■ Document segment
★ ★ ★ ★ ★
2013-02-12 Thread ckirkendall
I would be very interested in your code.  Awhile back I did add support for 
most enlive selectors to enfocus.  So you can use something like [:td 
:#id1] in your enfocus templates.  This does have limitations though.  I 
also have been working on adding string css3 selector support to enlive 
through a simple compiler that would take a valid css3 selector and produce 
an enlive selector.   I haven't gotten a lot of time to work on it, but the 
parser phase is pretty complete.   It would also make a good basis for pure 
clojurescript selector engine like Sizzle instead of using goog.dom.query.

CK

On Tuesday, February 12, 2013 9:09:27 AM UTC-5, Herwig Hochleitner wrote:

 2013/2/12 ckirkendall ckirk...@gmail.com javascript:

 I recently added support for xpath and custom selectors in addition to 
 the standard ccs3 selector.  I added these to get around some of the 
 limitations of goog.dom.query and querySelector.  I would be interested in 
 your specific use case to see if we can't provide a custom selector to 
 handle it.
★ ★ ★ ★ ★
■ Problem 1
For each of (a), (b), and (c), answer yes or no according to the selector thread, and quote the exact words that decide it.
(a) The parser phase of the css3 selector compiler is pretty complete.
(b) The writer has had a lot of time to work on the compiler.
(c) The quoted message says support for xpath was recently added.
■ Problem 2
Rewrite the passage of the selector thread that begins at "2013-02-12 Thread ckirkendall" and stops after "of using goog.dom.query.", switching "enlive" to "Enlive".

■ Dataset section
★ ★ ★ ★ ★
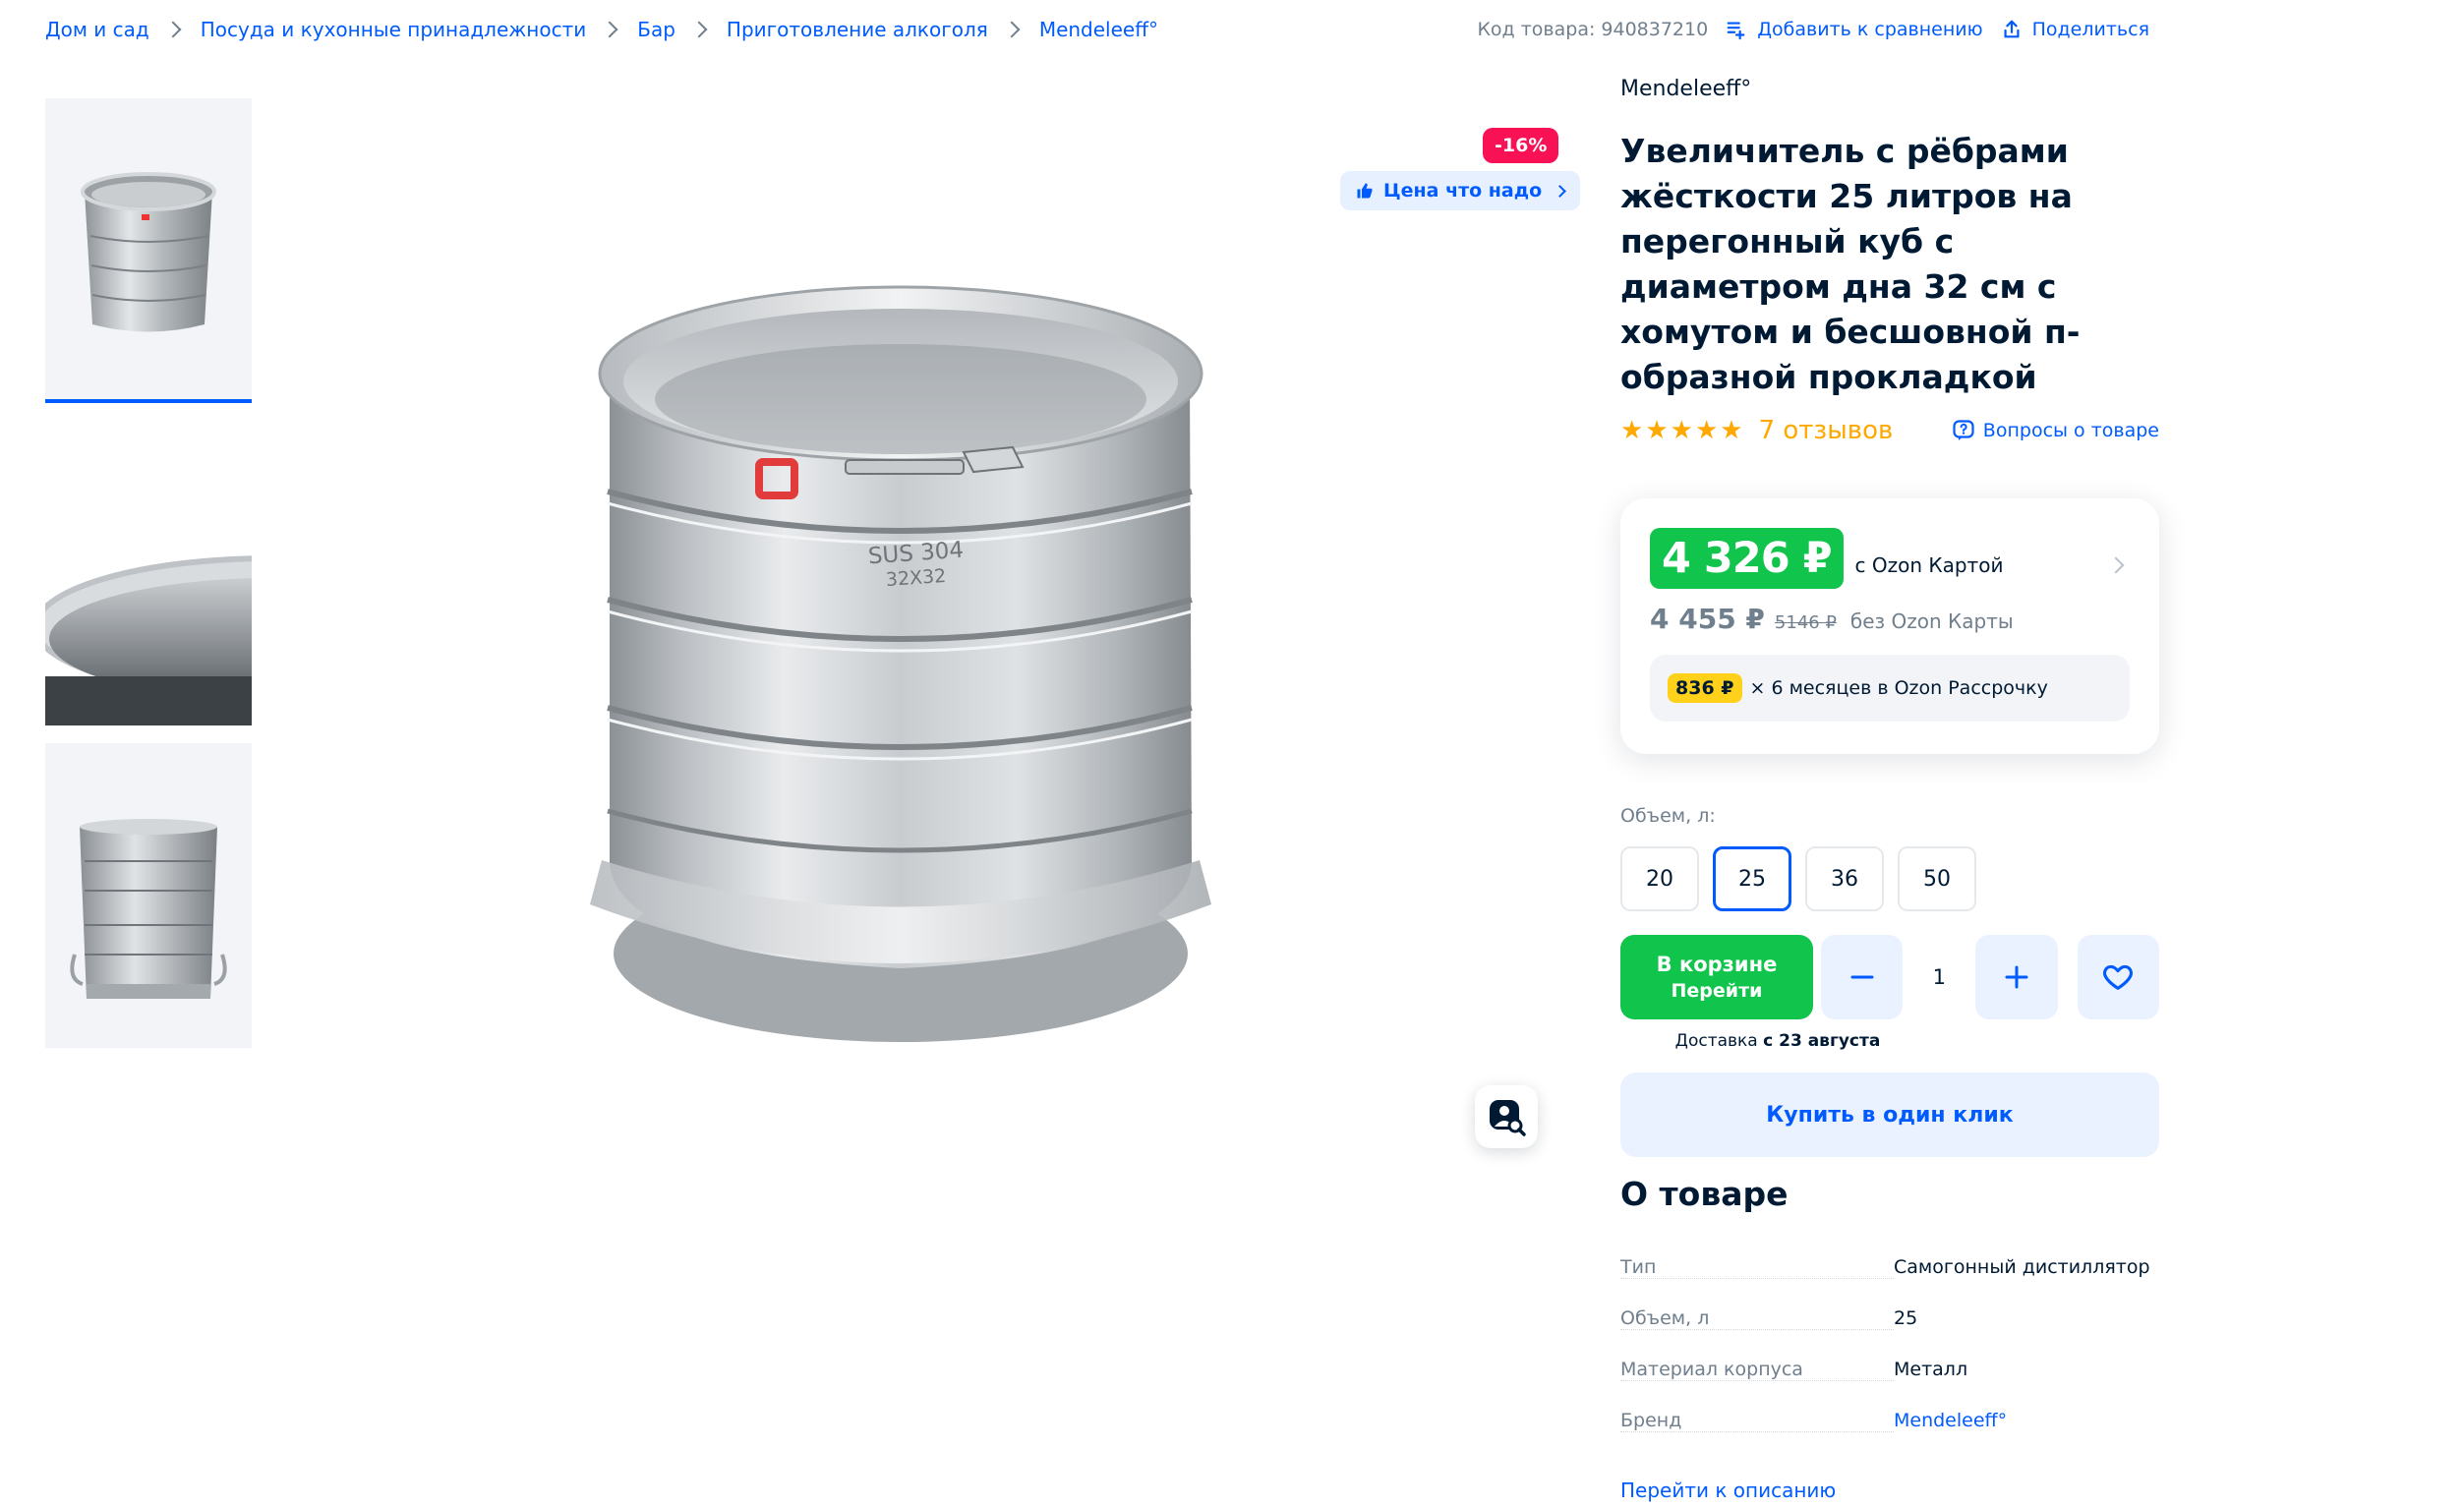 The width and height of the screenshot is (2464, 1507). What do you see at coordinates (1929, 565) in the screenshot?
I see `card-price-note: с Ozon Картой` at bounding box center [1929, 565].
★ ★ ★ ★ ★
■ Exercise solution 1
(a) Yes: "the parser phase is pretty complete"
(b) No: "I haven't gotten a lot of time to work on it"
(c) Yes: "I recently added support for xpath and custom selectors"

■ Exercise solution 2
2013-02-12 Thread ckirkendall
I would be very interested in your code.  Awhile back I did add support for 
most Enlive selectors to enfocus.  So you can use something like [:td 
:#id1] in your enfocus templates.  This does have limitations though.  I 
also have been working on adding string css3 selector support to Enlive 
through a simple compiler that would take a valid css3 selector and produce 
an Enlive selector.   I haven't gotten a lot of time to work on it, but the 
parser phase is pretty complete.   It would also make a good basis for pure 
clojurescript selector engine like Sizzle instead of using goog.dom.query.